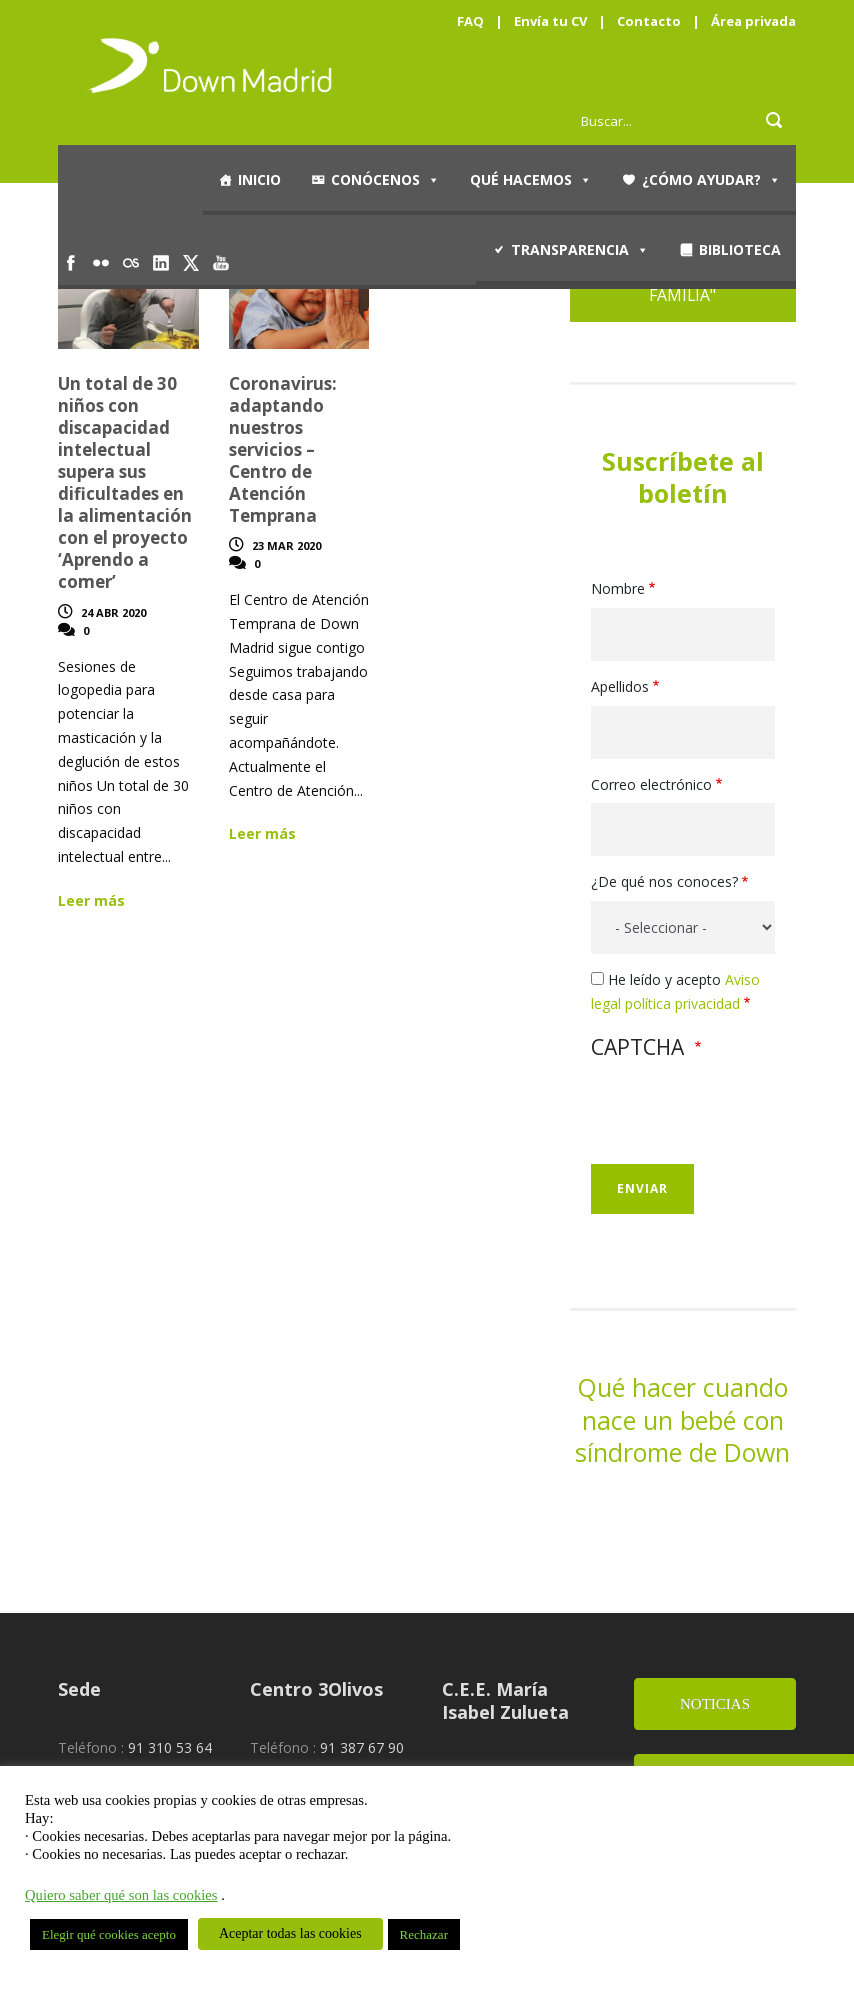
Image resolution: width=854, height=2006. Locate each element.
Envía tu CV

...

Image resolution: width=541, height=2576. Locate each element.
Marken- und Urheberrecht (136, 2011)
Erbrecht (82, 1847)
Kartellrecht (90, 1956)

▸ DESCRIPTION OF THE TASK: From the listing above, repeat exactly the lines starting at the line that includes "Image resolution: width=541, height=2576." and ending at the line that includes "Kartellrecht (90, 1956)", with nothing outside that span.

▸ WRITTEN ANSWER:
Image resolution: width=541, height=2576. Locate each element.
Marken- und Urheberrecht (136, 2011)
Erbrecht (82, 1847)
Kartellrecht (90, 1956)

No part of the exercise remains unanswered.